Collected data:

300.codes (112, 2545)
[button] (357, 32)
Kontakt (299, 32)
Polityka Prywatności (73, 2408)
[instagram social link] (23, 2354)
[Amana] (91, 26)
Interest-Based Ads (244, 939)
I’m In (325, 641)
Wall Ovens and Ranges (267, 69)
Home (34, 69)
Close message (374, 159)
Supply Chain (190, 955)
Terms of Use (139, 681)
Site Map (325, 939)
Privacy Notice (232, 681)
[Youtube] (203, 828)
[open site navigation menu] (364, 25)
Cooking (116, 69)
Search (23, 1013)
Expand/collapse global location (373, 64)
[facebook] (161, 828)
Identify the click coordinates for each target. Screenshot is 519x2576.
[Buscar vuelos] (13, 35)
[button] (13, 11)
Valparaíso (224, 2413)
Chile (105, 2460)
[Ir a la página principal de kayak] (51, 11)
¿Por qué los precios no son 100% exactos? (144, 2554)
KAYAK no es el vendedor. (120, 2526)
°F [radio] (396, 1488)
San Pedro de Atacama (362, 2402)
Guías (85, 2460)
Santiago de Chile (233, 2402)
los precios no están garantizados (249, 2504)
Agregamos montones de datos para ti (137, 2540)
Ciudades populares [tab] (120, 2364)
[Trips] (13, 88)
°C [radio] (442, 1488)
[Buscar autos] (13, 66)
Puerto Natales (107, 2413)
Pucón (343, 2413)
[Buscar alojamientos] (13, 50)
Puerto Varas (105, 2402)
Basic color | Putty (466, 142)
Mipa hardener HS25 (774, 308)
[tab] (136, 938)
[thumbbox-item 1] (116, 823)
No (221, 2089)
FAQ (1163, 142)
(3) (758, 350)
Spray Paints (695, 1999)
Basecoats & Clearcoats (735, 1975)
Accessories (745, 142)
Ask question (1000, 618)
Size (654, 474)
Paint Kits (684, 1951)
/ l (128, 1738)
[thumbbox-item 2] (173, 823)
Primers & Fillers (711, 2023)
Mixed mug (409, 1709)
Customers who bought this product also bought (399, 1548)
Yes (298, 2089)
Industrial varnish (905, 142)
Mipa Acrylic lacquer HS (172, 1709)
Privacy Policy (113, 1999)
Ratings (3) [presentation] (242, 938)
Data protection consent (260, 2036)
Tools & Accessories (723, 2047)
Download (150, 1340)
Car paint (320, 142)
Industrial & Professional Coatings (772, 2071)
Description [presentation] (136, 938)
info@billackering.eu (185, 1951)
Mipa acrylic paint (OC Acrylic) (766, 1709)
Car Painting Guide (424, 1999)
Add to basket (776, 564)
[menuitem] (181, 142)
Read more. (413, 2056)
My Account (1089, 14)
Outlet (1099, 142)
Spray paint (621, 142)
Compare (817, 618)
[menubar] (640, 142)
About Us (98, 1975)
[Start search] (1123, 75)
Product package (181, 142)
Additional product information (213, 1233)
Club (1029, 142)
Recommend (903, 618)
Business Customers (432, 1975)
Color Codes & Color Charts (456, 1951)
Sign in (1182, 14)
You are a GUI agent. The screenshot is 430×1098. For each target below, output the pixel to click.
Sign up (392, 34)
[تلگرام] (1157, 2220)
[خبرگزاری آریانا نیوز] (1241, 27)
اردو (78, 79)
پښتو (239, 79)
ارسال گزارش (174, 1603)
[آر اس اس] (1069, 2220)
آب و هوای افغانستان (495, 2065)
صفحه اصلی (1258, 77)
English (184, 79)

> _TO DO_
Quote each line of the data above exactly as written.

> _EXPECTED OUTPUT_
300.codes (112, 2545)
[button] (357, 32)
Kontakt (299, 32)
Polityka Prywatności (73, 2408)
[instagram social link] (23, 2354)
[Amana] (91, 26)
Interest-Based Ads (244, 939)
I’m In (325, 641)
Wall Ovens and Ranges (267, 69)
Home (34, 69)
Close message (374, 159)
Supply Chain (190, 955)
Terms of Use (139, 681)
Site Map (325, 939)
Privacy Notice (232, 681)
[Youtube] (203, 828)
[open site navigation menu] (364, 25)
Cooking (116, 69)
Search (23, 1013)
Expand/collapse global location (373, 64)
[facebook] (161, 828)
Identify the click coordinates for each target. Screenshot is 519x2576.
[Buscar vuelos] (13, 35)
[button] (13, 11)
Valparaíso (224, 2413)
Chile (105, 2460)
[Ir a la página principal de kayak] (51, 11)
¿Por qué los precios no son 100% exactos? (144, 2554)
KAYAK no es el vendedor. (120, 2526)
°F [radio] (396, 1488)
San Pedro de Atacama (362, 2402)
Guías (85, 2460)
Santiago de Chile (233, 2402)
los precios no están garantizados (249, 2504)
Agregamos montones de datos para ti (137, 2540)
Ciudades populares [tab] (120, 2364)
[Trips] (13, 88)
°C [radio] (442, 1488)
[Buscar autos] (13, 66)
Puerto Natales (107, 2413)
Pucón (343, 2413)
[Buscar alojamientos] (13, 50)
Puerto Varas (105, 2402)
Basic color | Putty (466, 142)
Mipa hardener HS25 (774, 308)
[tab] (136, 938)
[thumbbox-item 1] (116, 823)
No (221, 2089)
FAQ (1163, 142)
(3) (758, 350)
Spray Paints (695, 1999)
Basecoats & Clearcoats (735, 1975)
Accessories (745, 142)
Ask question (1000, 618)
Size (654, 474)
Paint Kits (684, 1951)
/ l (128, 1738)
[thumbbox-item 2] (173, 823)
Primers & Fillers (711, 2023)
Mixed mug (409, 1709)
Customers who bought this product also bought (399, 1548)
Yes (298, 2089)
Industrial varnish (905, 142)
Mipa Acrylic lacquer HS (172, 1709)
Privacy Policy (113, 1999)
Ratings (3) [presentation] (242, 938)
Data protection consent (260, 2036)
Tools & Accessories (723, 2047)
Download (150, 1340)
Car paint (320, 142)
Industrial & Professional Coatings (772, 2071)
Description [presentation] (136, 938)
info@billackering.eu (185, 1951)
Mipa acrylic paint (OC Acrylic) (766, 1709)
Car Painting Guide (424, 1999)
Add to basket (776, 564)
[menuitem] (181, 142)
Read more. (413, 2056)
My Account (1089, 14)
Outlet (1099, 142)
Spray paint (621, 142)
Compare (817, 618)
[menubar] (640, 142)
About Us (98, 1975)
[Start search] (1123, 75)
Product package (181, 142)
Additional product information (213, 1233)
Club (1029, 142)
Recommend (903, 618)
Business Customers (432, 1975)
Color Codes & Color Charts (456, 1951)
Sign in (1182, 14)
You are a GUI agent. The screenshot is 430×1098. For each target below, output the pixel to click.
Sign up (392, 34)
[تلگرام] (1157, 2220)
[خبرگزاری آریانا نیوز] (1241, 27)
اردو (78, 79)
پښتو (239, 79)
ارسال گزارش (174, 1603)
[آر اس اس] (1069, 2220)
آب و هوای افغانستان (495, 2065)
صفحه اصلی (1258, 77)
English (184, 79)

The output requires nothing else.